Authors Jon Savage and Simon Frith claim  that the role of academia is to tell us 'what we do not know' whereas the role of the commercial intellectual - the class of journalists, commentators, watchdogs, etc. - is to tell us what we do know. In other words, commercial intellectuals often serve to reinforce common ways of thinking whereas the role of the academic, the academic worthy of his name, should be to challenge the construction of thought. If we wish to see the commercial intellectual reinforcing faulty thinking - no less erroneous because it is widely held - we need look no farther than the animal rights debate.
As news watchers know, it is very rare indeed that a journalist has anything fresh to say about the animal question. Article after article rehashes comfortable cliché without any trace of embarrassment.
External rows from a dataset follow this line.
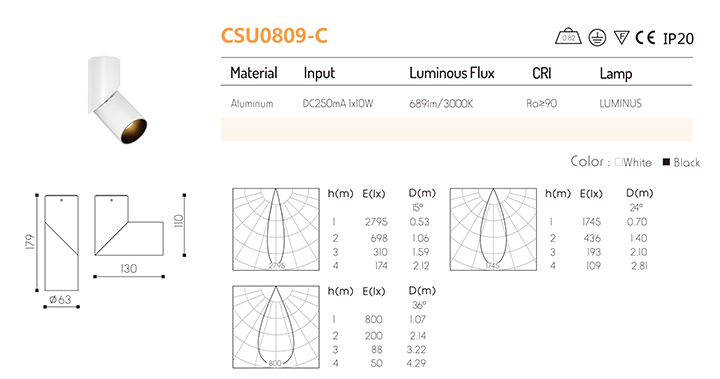Screen dimensions: 720x379
Task: Click the 0.82 weight certification icon
Action: click(568, 37)
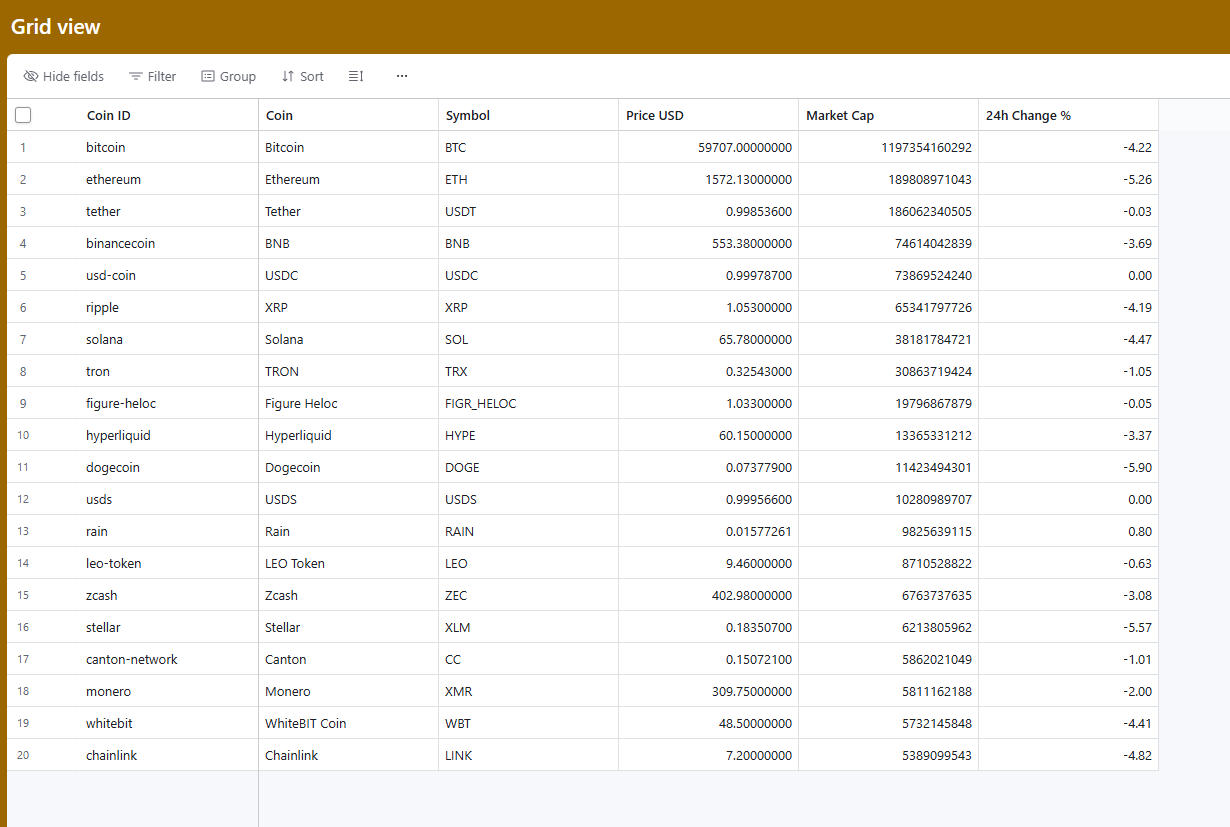1230x827 pixels.
Task: Open the Price USD column header menu
Action: (708, 115)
Even those who try soon retreat to a haven of idiocy (witness Gary Young in the Guardian, Feb 24, whose promising start rapidly declines into a weak conjoining of fleas with cows as though there has ever really been a difficulty for the modern animal rights activist in differentiating insects from mammals).
It is not so much a case that journalists debate the animal rights issue as much as it is a case that they studiously avoid it with the employment of lazy thinking and easyspeak. Such abounds: babies matter more than rats, nature is red in tooth and claw, civilisation would ground to a halt without vivisection, etc. What should be condemned to the appendices of a Dummies' Guide to animal rights is, sadly, as rigorous as media commentary on animal rights gets.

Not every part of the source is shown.